Biology (Basel). 2024 Jun 28;13(7):482. doi: 10.3390/biology13070482.
RNA-seq faces persistent challenges due to the ongoing, expanding array of data processing workflows, none of which have yet achieved standardization to date. It is imperative to determine which method most effectively preserves biological facts. Here, we used Shannon entropy as a tool for depicting the biological status of a system. Thus, we assessed the measurement of Shannon entropy by several RNA-seq workflow approaches, such as DESeq2 and edgeR, but also by combining nine normalization methods with log fold change on paired samples of TCGA RNA-seq representing datasets of 515 patients and spanning 12 different cancer types with 5-year overall survival rates ranging from 20% to 98%. Our analysis revealed that TPM, RLE, and TMM normalization, coupled with a threshold of log fold change ≥1, for identifying differentially expressed genes, yielded the best results. We propose that Shannon entropy can serve as an objective metric for refining the optimization of RNA-seq workflows and mRNA sequencing technologies.
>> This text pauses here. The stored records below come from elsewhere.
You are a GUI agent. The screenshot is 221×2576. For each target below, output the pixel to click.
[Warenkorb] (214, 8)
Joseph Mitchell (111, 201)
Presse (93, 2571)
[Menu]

由于不断涌现且日益扩展的数据处理工作流程阵列,RNA测序面临着持续的挑战,到目前为止,这些流程中没有一个实现了标准化。确定哪种方法能最有效地保留生物学事实势在必行。在这里,我们使用香农熵作为描绘系统生物学状态的工具。因此,我们通过几种RNA测序工作流程方法(如DESeq2和edgeR),还通过将九种标准化方法与代表515名患者数据集且涵盖12种不同癌症类型、5年总生存率在20%至98%之间的TCGA RNA测序配对样本上的对数倍数变化相结合,来评估香农熵的测量。我们的分析表明,对于识别差异表达基因,TPM、RLE和TMM标准化与对数倍数变化阈值≥1相结合,产生了最佳结果。我们建议香农熵可以作为一种客观指标,用于优化RNA测序工作流程和mRNA测序技术。